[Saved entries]
▬▬▬

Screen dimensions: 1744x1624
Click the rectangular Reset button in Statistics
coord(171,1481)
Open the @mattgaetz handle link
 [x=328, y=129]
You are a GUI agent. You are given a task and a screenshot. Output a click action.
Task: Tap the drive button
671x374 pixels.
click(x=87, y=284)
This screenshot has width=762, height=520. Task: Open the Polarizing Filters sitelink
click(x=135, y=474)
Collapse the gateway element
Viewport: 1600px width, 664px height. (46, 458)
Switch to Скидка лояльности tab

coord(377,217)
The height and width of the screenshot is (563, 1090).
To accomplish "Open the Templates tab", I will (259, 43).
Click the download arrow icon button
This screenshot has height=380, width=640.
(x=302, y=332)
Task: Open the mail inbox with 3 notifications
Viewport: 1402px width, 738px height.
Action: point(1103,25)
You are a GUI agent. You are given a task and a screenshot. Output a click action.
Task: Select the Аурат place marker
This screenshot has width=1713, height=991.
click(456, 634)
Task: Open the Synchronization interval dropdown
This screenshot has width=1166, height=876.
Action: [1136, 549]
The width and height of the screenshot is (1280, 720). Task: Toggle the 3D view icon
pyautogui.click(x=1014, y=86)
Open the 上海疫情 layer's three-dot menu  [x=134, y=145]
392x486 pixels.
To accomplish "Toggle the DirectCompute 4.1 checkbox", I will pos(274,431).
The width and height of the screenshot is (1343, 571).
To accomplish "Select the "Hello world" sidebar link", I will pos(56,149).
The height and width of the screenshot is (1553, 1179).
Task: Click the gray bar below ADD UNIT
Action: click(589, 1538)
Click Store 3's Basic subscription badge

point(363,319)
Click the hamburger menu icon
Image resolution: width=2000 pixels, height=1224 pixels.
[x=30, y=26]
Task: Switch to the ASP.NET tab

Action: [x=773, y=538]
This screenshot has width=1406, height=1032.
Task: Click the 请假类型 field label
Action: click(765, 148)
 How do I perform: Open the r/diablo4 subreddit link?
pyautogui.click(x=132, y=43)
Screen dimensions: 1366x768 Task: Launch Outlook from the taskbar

▬▬▬

> _Your instructions_
Return all lines from the entries that contain the string "dimensions".

> _Solution for this task_
Screen dimensions: 1744x1624
Screen dimensions: 1366x768 Task: Launch Outlook from the taskbar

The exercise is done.